# Critique my new show doe



## keren (Oct 26, 2008)

So I've finally gotten around to taking photos of my new FB boer doe, Spot (Franklin Park Delicious is her reg'd name). These are not the greatest photos but all I could manage by myself. I'm very excited about her - she has a great pedigree - maternal grandma is an imported SA embryo, mum was champ doe a few years ago at one of our royals, maternal grandpa carries the mugambi prefix, dad was champ buck a few years ago at a royal, paternal grandpa carries the Amani prefix, paternal grandma carries the harfield bestboer prefix, so all in all a really stacked pedigree!

Not only that she is correct, long and fairly well muscled, got a reasonable head on her. She probably wont show well until she has kidded, because she hasnt got that wedge yet and she hasnt deepened out in the stomach. But her first show of the season will be Jan 11th.
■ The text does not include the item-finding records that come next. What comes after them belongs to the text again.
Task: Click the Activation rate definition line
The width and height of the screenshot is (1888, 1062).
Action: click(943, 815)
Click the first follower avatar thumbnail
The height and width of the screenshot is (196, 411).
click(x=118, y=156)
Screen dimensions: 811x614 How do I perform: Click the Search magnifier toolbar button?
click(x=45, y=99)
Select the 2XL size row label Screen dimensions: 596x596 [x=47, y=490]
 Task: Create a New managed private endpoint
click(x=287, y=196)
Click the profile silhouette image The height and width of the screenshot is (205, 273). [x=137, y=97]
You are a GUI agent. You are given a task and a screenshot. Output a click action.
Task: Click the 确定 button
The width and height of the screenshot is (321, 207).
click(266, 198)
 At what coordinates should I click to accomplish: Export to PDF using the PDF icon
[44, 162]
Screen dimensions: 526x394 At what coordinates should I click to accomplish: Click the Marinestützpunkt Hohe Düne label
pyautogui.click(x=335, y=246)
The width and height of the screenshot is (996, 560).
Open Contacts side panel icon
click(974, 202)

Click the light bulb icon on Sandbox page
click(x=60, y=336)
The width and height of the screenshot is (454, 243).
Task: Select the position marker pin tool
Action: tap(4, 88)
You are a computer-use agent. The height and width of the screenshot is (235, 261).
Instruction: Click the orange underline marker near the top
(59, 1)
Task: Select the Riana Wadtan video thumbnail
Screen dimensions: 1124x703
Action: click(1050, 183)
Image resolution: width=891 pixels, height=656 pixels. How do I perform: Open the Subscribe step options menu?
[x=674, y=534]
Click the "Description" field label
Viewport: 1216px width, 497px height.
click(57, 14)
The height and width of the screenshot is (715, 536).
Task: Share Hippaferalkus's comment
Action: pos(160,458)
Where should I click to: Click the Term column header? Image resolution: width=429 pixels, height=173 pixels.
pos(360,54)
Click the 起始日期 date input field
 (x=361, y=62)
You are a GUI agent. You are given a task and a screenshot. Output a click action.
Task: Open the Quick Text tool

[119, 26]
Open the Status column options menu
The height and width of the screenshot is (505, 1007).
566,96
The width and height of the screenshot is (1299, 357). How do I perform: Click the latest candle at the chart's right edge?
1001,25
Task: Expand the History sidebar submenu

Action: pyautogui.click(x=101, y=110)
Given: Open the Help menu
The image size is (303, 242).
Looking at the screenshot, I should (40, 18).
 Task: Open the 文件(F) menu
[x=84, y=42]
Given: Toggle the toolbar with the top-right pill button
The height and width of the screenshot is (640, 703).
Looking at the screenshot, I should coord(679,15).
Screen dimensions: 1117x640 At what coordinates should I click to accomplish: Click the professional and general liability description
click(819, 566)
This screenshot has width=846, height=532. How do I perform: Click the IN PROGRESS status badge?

She was born 4th April this year.


----------



## PiccoloGoat (Sep 10, 2008)

Ohh she is nice. Is she coming to the Canberra show too, or just Albion? 

I want her :angel2:


----------



## Epona142 (May 26, 2008)

I'm still learning, but looking at her I think she is a lovely doe, she looks good. Good luck showing!


----------



## keren (Oct 26, 2008)

Alyssa ... as I said she wont show particularly well ... but yes she will do the full show circuit, Albion, Henty, Canberra, Sydney then the spring shows most likely as well

thanks Epona!


----------



## PiccoloGoat (Sep 10, 2008)

I look forward to meeting her! :thumb:


----------



## badnewsboers (May 9, 2008)

She's a lovely girl. Give her some time to mature and I bet she'll fill out and do well in the shows.


----------



## nancy d (Oct 5, 2007)

Very pretty feminine doe! Mine look like white box cars with legs at that age!!


----------



## keren (Oct 26, 2008)

Thanks everyone. 

I agree she is a very feminine doe, and I think once she has a few kids under her she will deepen out and develop that wedge that the judges are looking for, and she will show great as a mature doe. I think she is going to be a B-I-G girl when she's done growing. I'd like to see more of a butt on her (your American boers carry soooo much more meat than Aust. boers  ) and I wish she had a better temperament (she's very firey and flighty) although she can be calmed down in time I like them to have a very good temperament naturally, right from the start.


----------



## nancy d (Oct 5, 2007)

Ahh but she is still young....a couple of my girls didnt start developing booty till they were almost 2. A 50% is just now developing a little and she is almost a year old.


----------



## keren (Oct 26, 2008)

When Australian boers can get rumps on them like toth's bucklings rossi and hurricane, then I will be happy. We are nowhere near that stage yet, and our judges and 'powers that be' arent selecting for butts ... they are selecting for pretty heads :roll:


----------